Stretching 109 miles from Deadwood in the north to Edgemont in the southwest, the Mickelson Trail has become known far and wide for the highquality bicycling it offers.
With a surface of primarily crushed limestone and gravel, the trail currently has 15 trailheads which all offer parking, self-sale trail pass stations, vault toilets and tables. Most of the grades are gradual and gentle, with none exceeding four percent. Portions of the trail are considered strenuous.
The trail is about 10 feet wide and traverses the full range of what nature in the Black Hills has to offer: prairie, mountains, aspen lined creeks, pine forests, high country meadows and the wildlife that lives in each of these diverse ecosystems.

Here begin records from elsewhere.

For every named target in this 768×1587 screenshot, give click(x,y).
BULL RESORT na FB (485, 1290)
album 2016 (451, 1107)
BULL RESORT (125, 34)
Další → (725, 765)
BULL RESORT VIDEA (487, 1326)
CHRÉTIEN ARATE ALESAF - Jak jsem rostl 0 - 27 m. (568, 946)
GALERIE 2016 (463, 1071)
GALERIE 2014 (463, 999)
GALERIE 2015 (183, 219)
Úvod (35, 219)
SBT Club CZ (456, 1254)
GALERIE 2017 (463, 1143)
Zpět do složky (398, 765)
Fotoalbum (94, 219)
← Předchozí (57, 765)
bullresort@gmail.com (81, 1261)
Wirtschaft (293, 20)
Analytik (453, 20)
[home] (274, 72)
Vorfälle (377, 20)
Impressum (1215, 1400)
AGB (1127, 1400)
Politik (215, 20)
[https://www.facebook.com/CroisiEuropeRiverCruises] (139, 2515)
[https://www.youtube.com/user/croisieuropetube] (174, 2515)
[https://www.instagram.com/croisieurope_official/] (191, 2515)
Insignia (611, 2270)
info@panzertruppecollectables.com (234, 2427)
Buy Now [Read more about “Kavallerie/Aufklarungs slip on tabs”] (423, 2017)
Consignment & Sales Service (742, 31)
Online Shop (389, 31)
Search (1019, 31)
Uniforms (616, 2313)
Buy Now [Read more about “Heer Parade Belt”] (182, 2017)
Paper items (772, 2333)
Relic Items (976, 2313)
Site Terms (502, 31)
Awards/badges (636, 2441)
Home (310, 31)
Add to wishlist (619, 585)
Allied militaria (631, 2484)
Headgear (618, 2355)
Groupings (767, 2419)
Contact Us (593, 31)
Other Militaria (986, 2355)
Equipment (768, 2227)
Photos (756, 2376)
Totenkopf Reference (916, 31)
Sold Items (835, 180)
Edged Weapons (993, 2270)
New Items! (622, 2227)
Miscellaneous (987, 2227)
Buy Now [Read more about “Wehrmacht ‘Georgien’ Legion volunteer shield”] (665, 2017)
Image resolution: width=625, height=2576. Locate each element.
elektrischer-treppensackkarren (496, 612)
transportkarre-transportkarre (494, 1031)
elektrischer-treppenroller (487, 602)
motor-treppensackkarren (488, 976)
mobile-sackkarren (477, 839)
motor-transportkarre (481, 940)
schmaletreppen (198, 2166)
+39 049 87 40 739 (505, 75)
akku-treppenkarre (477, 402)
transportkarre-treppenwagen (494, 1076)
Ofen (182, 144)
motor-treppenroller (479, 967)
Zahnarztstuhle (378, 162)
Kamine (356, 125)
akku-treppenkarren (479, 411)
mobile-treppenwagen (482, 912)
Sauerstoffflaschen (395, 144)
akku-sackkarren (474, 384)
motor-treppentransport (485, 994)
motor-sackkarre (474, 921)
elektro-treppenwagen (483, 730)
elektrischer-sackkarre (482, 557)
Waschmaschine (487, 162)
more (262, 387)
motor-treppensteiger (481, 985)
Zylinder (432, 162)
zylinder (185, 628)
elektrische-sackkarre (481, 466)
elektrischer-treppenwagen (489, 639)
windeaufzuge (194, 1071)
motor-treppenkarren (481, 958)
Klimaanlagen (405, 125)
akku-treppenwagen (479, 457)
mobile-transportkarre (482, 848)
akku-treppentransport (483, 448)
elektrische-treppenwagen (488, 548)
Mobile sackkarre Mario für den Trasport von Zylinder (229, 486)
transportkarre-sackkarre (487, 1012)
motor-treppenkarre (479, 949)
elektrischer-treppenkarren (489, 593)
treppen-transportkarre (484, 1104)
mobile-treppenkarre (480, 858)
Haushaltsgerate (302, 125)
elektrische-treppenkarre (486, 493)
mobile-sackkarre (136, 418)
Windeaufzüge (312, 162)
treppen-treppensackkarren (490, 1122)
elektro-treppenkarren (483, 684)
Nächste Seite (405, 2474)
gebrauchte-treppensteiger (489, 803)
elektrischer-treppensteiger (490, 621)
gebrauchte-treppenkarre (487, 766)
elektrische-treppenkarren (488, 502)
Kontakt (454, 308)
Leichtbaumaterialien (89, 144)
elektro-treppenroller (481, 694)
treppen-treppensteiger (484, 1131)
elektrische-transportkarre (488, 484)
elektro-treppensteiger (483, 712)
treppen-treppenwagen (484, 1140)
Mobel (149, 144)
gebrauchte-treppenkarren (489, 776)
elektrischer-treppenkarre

Many of the old railroad trestles, about 100 of them, are still in place. All have been restored, as have four hard rock tunnels, blasted long ago through hillsides. Watch for the remains of old cabins and ghost mines. There are also 35 interpretive signs along the trail.
It isn’t only bicyclists that find the trail the perfect outdoor adventure. You can also hike, ride horseback or cross-country ski the trail. And although it feels like a wilderness trek, you’re never really very far from civilization.
A few rules to remember:
- Dogs must be leashed.
- Motorized vehicles are not allowed.
- Smoking is prohibited.
- Discharging a firearm from or across the trail is not allowed. The trail is closed from dusk to dawn.
- Bicyclists must yield to pedestrians.
- Horses have the ultimate right-of-way.
How is it that the area’s early railway entrepreneurs had the foresight to build their lines through some of the Black Hills’ most diverse and beautiful landscapes?
Of course, it is likely they were just trying to get from Point A to Point B by the easiest path possible, but when it’s Black Hills landscapes you are working with, almost any path will lead you through a wondrous world of nature ranging from flower-filled meadows to craggy granite cliffs.
Luckily, those hardy pioneers did most of the hard work in the late 1880s of establishing the transportation routes that eventually were transformed into the Rails to Trails byway that attracts thousands of visitors and outdoor enthusiasts to the Hills each year. Interest in a rails-to trails project started when the Burlington Northern Railroad abandoned its historic Black Hills high line in 1983. In September 1998, with government support and lots of volunteer work, the entire trail was completed and officially dedicated as the George S. Mickelson Trail, named in memory of the South Dakota governor who supported its beginnings.